Le mélodrame initié par la Fédération des Cinémas Français s'approche de la fin : le CNC et Netflix concèdent aux exploitants une diffusion limitée en salles pour les deux films du géant de la SVoD en compétition à Cannes. Une exception qui ne satisfait pas les exploitants.

Le tollé de l’industrie française face à la sélection cannoise est un feuilleton répétitif et prévisible. Les acteurs principaux, la Fédération des Cinémas Français (FNCF), les producteurs et Netlix, n’ayant de toutes manières aucune raison objective de parvenir à un dénouement serein et constructif.

Pour rappel, depuis la nomination en compétition pour la palme d’Or du Festival de Cannes de deux oeuvres produites par Netflix, Okja et The Meyerowitz Stories, respectivement signée par Bong Joon-Ho et Noah Baumbach, le cinéma français s’écharpe. D’un côté, les exploitants de la FNCF expliquent qu’il est inadmissible que des films qui ne disposeront d’aucune exposition en salles puissent être sélectionnés à un festival de cinéma ; de l’autre, les producteurs, Netflix et le jury  tentent de raisonner le petit monde des exploitants français.

● ● ● ● ●

## CONSIGNE 1
D'après l'article sur la polémique cannoise autour de Netflix, quelles sont les parties qui tentent de raisonner les exploitants français ? Dressez-en la liste.
## CONSIGNE 2
Poursuivez l'article sur la polémique cannoise autour de Netflix à la suite de sa dernière phrase.

● ● ● ● ●

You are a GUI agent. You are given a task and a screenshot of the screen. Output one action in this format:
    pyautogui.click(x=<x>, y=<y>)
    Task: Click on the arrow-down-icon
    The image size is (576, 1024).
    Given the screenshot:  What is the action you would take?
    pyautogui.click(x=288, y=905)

● ● ● ● ●

## ZONE DE RÉPONSE 1
les producteurs, Netflix, le jury

## ZONE DE RÉPONSE 2
Une sortie en salles d’une semaine maximum

Le géant de la SVoD, déjà peu apprécié en France par l’industrie, a donc décidé d’infléchir sa position initiale en espérant calmer la Croisette avant même que le festival ne commence. L’entreprise indique donc désormais réfléchir à une distributions en salles françaises le jour de la sortie des films sur Netflix. Or pour éviter d’y perdre son droit d’exploitation en SVoD, le géant se tourne vers le CNC qui devra distribuer des visas temporaires d’exploitation.

Il existe en effet en France la possibilité, offerte et régulée par le Centre National du Cinéma, de créer un visa non définitif, qui équivaut à une autorisation de projection limitée dans l’espace et le temps. Pour chaque commune où un cinéma veut diffuser une œuvre, une demande doit être faite au CNC et chaque visa délivré encadre un maximum de six diffusions. En utilisant ce dispositif, Netflix échapperait à la chronologie des médias et proposerait  à un nombre évidemment réduit de cinémas une exposition d’une semaine maximum.

Tout le monde y serait gagnant ? Non selon la FNCF, qui dans les colonnes de Télérama estime qu’il s’agit là de « bricolage  » et assure ne négocier aucun accord avec Netflix.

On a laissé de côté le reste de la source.